Accessing data locally and in iRODS

Mariana Montes

2024-03-15

If you are not familiar with iRODS, understanding how to access and manipulate data with it may be less than intuitive. In this vignette, we’ll go through the main functions for setting and changing the working directory and for creating, saving, reading and removing data, comparing R functions for manipulation of local files and the {rirods} counterparts.

The main point to understand is that the iRODS server is not simply another location that you can access by editing a path. While you can use file.remove() to remove any file in your computer, there is no path you can provide that will remove a data object in iRODS. Instead, you need to use irm(), which connects to the iRODS server to apply the same action. This is the sort of comparison we will see in this vignette.
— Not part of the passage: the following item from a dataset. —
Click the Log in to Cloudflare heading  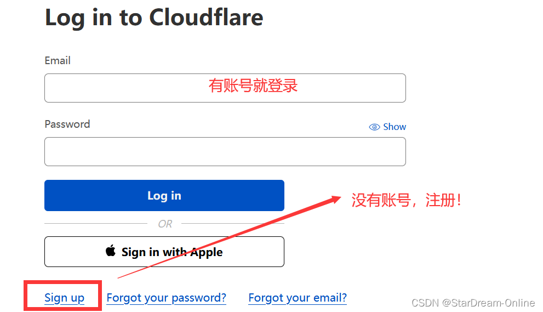(x=154, y=18)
A second point to keep in mind is that, normally, you need to stage and unstage your data in order to manipulate it, rather than modifying your iRODS data directly. This is always the case with other clients, such as iCommands: if you want to read a dataframe you have in iRODS, you first need to copy it to your local computer and then open that file; if you want to save a modified version of that file you have to copy the local (modified) version back to iRODS. {rirods} offers one exception to this by allowing to save R objects in RDS format (only) directly into iRODS and read them back, with isaveRDS() and ireadRDS() respectively.

Finally, most of the functions in {rirods} are inspired by iCommands, which are themselves modelled after Unix commands and prefixed by an i. So, for example, the Unix command to change a directory is cd, its iCommands counterpart is icd, and then the {rirods} equivalent is icd().

Set and change working directory

In R we can check the working directory with getwd() and change it with setwd(dir), where dir is the path we want to set as the new working directory. Both functions return the current working directory; before the change and invisibly in the case of setwd().

The {rirods} counterparts are ipwd() (“print working directory”) and icd(dir) (“change directory”) respectively.

For the purposes of this vignette, we’ll use a temporary directory locally. This is the current output of getwd() and ipwd() respectively:

getwd()
ipwd()

We can see their contents with dir(path) or list.files(path) and ils(path) respectively. If path is not provided, the current working directory is used as default:

dir()
ils()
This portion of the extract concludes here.